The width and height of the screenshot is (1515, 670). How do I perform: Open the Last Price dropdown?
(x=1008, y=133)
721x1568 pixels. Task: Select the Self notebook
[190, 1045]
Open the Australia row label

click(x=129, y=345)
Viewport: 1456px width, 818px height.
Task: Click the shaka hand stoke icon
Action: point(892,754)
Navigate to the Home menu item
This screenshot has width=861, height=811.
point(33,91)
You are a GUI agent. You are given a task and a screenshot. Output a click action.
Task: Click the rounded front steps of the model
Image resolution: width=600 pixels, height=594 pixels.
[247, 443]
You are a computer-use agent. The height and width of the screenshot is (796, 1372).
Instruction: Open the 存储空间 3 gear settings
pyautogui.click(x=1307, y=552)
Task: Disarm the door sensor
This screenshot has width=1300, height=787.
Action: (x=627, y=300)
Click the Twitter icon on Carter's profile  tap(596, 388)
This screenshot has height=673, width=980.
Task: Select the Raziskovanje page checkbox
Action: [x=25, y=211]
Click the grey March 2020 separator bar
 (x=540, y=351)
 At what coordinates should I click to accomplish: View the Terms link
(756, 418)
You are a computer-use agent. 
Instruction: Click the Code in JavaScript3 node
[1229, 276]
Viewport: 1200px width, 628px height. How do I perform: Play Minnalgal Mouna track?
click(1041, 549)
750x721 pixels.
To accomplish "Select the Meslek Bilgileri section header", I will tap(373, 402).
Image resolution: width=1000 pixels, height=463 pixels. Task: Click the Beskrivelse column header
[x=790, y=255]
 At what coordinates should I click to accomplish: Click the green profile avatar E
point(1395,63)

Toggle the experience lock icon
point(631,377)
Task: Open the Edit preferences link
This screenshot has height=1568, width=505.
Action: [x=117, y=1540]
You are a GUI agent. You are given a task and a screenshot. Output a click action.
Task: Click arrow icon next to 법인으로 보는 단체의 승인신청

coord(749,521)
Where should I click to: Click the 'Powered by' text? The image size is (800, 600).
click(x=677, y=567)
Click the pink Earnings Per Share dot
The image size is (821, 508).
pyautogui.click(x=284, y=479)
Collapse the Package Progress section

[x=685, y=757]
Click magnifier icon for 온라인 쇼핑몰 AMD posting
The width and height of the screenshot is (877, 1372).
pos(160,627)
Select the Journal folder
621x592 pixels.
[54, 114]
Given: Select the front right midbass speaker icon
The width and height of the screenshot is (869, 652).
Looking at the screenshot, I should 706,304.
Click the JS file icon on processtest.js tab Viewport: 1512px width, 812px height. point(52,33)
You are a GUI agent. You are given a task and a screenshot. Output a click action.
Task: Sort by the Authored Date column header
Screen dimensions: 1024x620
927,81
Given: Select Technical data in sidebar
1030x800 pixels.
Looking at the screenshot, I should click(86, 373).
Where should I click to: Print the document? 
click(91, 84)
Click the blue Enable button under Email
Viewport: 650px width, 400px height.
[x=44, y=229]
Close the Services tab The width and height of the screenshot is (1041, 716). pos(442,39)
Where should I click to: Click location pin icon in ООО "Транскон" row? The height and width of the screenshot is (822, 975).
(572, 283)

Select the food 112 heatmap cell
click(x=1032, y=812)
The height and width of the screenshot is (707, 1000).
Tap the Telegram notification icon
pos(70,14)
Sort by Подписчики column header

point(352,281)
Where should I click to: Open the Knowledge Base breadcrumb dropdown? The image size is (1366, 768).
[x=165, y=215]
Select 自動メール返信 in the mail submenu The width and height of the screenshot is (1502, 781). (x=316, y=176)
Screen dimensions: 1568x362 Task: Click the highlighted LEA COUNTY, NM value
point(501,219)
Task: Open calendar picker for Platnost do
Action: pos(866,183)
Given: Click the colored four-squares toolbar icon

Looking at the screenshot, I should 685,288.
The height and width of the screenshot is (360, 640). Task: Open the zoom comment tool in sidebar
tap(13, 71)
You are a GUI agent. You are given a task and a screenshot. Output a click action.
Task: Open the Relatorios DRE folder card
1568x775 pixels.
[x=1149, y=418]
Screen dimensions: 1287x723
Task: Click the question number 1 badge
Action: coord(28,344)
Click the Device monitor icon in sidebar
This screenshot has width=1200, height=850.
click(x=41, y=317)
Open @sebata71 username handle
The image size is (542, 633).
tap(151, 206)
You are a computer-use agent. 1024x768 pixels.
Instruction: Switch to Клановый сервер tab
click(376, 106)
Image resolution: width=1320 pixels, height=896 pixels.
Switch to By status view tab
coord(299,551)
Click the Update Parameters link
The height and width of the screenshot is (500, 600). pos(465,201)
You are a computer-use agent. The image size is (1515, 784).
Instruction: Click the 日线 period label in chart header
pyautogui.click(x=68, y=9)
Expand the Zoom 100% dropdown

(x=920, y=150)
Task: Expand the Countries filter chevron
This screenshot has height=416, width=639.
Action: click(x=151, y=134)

# [Your task]
Please transcribe only the lines in the records above running from the line that has "Click the Device monitor icon in sidebar" through the line that has "Image resolution: width=1320", both included, exactly as they appear.

# [Answer box]
Click the Device monitor icon in sidebar
This screenshot has width=1200, height=850.
click(x=41, y=317)
Open @sebata71 username handle
The image size is (542, 633).
tap(151, 206)
You are a computer-use agent. 1024x768 pixels.
Instruction: Switch to Клановый сервер tab
click(376, 106)
Image resolution: width=1320 pixels, height=896 pixels.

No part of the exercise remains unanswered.